EXERCISE GOAL
Print nothing except the lines of the listing below from the line with "989x562 pixels." to the line with "Task: Click the heading", each exactly as written, both ends included.

EXERCISE INPUT
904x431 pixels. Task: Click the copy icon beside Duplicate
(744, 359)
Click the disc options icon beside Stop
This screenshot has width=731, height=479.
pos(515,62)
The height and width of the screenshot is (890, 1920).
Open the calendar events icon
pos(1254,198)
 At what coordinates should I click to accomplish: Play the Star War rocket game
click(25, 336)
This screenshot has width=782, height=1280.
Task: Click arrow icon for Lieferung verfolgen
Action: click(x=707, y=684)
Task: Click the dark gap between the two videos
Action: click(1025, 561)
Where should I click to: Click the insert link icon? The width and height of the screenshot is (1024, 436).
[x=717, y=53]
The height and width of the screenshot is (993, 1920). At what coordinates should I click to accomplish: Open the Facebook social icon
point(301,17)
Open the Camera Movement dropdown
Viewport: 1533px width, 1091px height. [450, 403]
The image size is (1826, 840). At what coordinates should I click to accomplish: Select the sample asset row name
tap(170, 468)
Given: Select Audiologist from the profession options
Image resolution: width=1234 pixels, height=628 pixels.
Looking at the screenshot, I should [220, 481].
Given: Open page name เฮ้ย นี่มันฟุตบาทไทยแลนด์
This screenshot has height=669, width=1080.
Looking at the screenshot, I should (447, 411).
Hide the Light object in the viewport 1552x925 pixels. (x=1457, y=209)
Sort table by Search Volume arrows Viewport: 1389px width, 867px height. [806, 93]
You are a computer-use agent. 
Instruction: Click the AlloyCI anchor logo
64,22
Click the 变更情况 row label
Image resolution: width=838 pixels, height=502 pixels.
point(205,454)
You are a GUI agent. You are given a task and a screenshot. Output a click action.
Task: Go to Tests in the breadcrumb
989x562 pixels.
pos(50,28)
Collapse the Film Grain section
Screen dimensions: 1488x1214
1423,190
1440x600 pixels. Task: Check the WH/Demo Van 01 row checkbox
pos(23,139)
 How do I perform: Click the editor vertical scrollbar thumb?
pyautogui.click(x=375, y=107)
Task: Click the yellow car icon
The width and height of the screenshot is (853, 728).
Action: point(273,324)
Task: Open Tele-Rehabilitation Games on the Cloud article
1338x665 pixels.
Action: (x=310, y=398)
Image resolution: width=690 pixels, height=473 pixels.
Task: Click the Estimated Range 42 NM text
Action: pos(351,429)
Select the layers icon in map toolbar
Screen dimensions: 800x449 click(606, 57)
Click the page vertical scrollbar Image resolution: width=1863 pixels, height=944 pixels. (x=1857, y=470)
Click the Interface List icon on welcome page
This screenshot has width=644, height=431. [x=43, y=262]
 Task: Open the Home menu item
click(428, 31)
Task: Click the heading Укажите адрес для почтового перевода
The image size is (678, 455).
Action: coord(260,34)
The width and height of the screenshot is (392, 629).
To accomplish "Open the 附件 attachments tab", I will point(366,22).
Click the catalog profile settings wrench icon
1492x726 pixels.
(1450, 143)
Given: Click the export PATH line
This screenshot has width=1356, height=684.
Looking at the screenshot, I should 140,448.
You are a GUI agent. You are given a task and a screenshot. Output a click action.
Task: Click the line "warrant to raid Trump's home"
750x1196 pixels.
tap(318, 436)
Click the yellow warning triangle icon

RESPONSE
989x562 pixels.
pos(50,28)
Collapse the Film Grain section
Screen dimensions: 1488x1214
1423,190
1440x600 pixels. Task: Check the WH/Demo Van 01 row checkbox
pos(23,139)
 How do I perform: Click the editor vertical scrollbar thumb?
pyautogui.click(x=375, y=107)
Task: Click the yellow car icon
The width and height of the screenshot is (853, 728).
Action: point(273,324)
Task: Open Tele-Rehabilitation Games on the Cloud article
1338x665 pixels.
Action: (x=310, y=398)
Image resolution: width=690 pixels, height=473 pixels.
Task: Click the Estimated Range 42 NM text
Action: pos(351,429)
Select the layers icon in map toolbar
Screen dimensions: 800x449 click(606, 57)
Click the page vertical scrollbar Image resolution: width=1863 pixels, height=944 pixels. (x=1857, y=470)
Click the Interface List icon on welcome page
This screenshot has width=644, height=431. [x=43, y=262]
 Task: Open the Home menu item
click(428, 31)
Task: Click the heading Укажите адрес для почтового перевода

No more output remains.